We thank Drs. Wei Xie, Weiwei Zhai, and Xionglei He for constructive comments and suggestions. This work was supported by grants from the Ministry of Science and Technology of the People’s Republic of China (2022YFE0132000), the Yunnan Provincial Science and Technology Project at Southwest United Graduate School (202302A0370006), the National Natural Science Foundation of China (32070597) and the Natural Science Foundation of Beijing (5212006). We thank the National Center for Protein Sciences at Peking University for their technical assistance. Some of the analyses were performed on the High-Performance Computing Platform of the Center for Life Sciences.

Declaration of interests

The authors declare no competing interests.
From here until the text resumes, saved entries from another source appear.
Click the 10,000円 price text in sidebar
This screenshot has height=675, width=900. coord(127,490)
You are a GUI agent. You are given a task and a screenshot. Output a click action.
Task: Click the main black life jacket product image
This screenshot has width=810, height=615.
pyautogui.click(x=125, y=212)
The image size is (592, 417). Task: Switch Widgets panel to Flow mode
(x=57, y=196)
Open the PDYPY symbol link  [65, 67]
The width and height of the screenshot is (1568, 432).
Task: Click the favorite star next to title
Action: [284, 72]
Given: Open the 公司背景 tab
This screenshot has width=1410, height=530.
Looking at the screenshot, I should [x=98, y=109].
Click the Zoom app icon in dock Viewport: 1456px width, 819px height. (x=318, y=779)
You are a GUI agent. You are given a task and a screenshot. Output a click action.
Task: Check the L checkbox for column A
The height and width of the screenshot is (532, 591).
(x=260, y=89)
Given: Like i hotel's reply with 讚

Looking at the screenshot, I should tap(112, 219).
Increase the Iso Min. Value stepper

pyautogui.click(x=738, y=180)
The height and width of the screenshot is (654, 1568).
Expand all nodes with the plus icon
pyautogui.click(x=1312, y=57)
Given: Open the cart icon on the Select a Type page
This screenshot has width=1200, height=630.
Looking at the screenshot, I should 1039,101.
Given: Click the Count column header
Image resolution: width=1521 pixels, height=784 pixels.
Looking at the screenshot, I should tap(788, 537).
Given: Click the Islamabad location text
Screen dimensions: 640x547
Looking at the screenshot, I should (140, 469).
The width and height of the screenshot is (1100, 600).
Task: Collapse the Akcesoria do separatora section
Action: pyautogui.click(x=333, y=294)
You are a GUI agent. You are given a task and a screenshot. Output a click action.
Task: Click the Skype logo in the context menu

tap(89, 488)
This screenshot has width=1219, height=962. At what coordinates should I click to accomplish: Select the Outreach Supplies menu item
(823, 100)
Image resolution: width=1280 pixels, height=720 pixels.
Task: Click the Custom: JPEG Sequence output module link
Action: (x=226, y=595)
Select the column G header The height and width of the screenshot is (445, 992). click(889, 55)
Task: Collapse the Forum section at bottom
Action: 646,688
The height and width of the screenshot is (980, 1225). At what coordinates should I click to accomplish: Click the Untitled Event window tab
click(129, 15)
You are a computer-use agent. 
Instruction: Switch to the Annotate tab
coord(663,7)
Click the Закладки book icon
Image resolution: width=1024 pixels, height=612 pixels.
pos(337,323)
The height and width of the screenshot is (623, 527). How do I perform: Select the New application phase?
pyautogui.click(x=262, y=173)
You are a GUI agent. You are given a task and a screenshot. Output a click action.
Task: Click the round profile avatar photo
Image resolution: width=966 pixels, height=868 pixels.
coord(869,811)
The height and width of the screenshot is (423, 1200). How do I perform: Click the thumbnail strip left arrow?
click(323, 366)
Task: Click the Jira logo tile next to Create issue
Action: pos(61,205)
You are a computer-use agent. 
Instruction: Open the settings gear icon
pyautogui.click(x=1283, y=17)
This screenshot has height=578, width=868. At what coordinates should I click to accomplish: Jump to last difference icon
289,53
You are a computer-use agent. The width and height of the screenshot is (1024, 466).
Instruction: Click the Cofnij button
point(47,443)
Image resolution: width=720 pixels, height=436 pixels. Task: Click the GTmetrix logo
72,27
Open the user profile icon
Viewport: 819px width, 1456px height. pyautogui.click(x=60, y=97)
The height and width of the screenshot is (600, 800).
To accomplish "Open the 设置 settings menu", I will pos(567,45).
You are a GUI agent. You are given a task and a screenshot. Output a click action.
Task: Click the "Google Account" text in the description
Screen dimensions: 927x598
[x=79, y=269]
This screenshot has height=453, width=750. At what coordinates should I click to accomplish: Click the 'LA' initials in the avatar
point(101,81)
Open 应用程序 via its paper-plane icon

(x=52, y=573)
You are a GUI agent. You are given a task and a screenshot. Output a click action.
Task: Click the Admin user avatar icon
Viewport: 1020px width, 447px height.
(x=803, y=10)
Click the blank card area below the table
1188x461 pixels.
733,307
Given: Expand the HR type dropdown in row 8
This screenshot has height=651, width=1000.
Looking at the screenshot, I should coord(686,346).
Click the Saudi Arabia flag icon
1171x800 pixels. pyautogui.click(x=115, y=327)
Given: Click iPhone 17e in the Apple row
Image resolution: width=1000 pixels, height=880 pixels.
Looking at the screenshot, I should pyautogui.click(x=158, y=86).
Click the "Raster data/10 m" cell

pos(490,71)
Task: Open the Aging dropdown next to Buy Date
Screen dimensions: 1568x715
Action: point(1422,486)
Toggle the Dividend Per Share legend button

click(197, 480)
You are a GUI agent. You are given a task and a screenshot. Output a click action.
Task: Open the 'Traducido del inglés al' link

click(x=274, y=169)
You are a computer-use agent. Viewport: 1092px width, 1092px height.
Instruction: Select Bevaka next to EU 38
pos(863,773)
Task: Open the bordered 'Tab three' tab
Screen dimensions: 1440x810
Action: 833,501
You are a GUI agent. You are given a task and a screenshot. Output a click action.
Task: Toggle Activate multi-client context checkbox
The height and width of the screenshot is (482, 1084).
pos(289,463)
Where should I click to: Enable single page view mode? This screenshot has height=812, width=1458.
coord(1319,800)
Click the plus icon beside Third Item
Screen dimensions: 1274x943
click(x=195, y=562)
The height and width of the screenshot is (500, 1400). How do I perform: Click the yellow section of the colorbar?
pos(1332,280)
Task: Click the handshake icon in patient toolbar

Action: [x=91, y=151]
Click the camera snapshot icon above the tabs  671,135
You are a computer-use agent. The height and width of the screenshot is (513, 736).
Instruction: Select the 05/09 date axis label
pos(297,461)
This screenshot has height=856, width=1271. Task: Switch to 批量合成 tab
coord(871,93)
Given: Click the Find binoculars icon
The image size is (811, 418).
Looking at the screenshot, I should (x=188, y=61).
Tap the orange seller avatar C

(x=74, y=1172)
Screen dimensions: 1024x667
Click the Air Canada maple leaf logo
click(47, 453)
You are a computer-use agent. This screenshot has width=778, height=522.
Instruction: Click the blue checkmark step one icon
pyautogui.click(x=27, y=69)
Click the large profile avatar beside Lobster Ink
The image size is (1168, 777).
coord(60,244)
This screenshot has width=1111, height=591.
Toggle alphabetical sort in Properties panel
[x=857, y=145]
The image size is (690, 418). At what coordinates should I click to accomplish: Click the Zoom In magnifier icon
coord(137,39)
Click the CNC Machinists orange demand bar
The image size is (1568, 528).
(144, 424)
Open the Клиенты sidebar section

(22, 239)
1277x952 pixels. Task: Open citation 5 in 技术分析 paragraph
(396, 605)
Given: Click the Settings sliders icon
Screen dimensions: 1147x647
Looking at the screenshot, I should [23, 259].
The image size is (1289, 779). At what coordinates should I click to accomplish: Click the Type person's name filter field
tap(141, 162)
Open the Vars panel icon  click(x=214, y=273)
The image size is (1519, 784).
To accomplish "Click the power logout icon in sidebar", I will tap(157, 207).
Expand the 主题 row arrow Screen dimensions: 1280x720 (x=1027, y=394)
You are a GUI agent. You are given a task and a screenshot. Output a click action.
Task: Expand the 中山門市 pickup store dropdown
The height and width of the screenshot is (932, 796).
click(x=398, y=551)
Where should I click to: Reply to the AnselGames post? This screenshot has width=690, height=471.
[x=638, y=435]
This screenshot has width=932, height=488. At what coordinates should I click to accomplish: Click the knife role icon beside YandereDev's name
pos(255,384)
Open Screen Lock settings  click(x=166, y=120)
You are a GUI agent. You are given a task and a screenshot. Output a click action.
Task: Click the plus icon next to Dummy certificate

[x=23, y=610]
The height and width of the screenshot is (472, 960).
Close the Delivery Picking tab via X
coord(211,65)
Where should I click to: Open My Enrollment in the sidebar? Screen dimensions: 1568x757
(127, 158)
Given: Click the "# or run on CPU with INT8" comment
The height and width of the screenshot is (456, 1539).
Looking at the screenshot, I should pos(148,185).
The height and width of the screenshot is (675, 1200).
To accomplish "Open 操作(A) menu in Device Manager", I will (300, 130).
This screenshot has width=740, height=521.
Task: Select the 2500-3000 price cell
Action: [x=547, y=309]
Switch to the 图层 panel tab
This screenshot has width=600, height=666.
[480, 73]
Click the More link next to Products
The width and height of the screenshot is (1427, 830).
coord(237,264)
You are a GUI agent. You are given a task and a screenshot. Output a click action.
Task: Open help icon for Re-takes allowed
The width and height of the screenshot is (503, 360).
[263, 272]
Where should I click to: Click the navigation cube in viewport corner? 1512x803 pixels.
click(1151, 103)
Data availability statement

All deep-sequencing data generated in this study, including single-ended mRNA-Seq and Ribo-Seq data of 10 developmental stages and tissues of Drosophila simulans and paired-end mRNA-Seq data of 0-2 h, 2-6 h, 6-12 h, and 12-24 h Drosophila melanogaster embryos, were deposited in the China National Genomics Data Center Genome Sequence Archive (GSA) under accession numbers CRA003198, CRA007425, and CRA007426. The mRNA-Seq and Ribo-Seq data for the different developmental stages and tissues of Drosophila melanogaster were published in our previous paper 23 and were deposited in the Sequence Read Archive (SRA) under accession number SRP067542.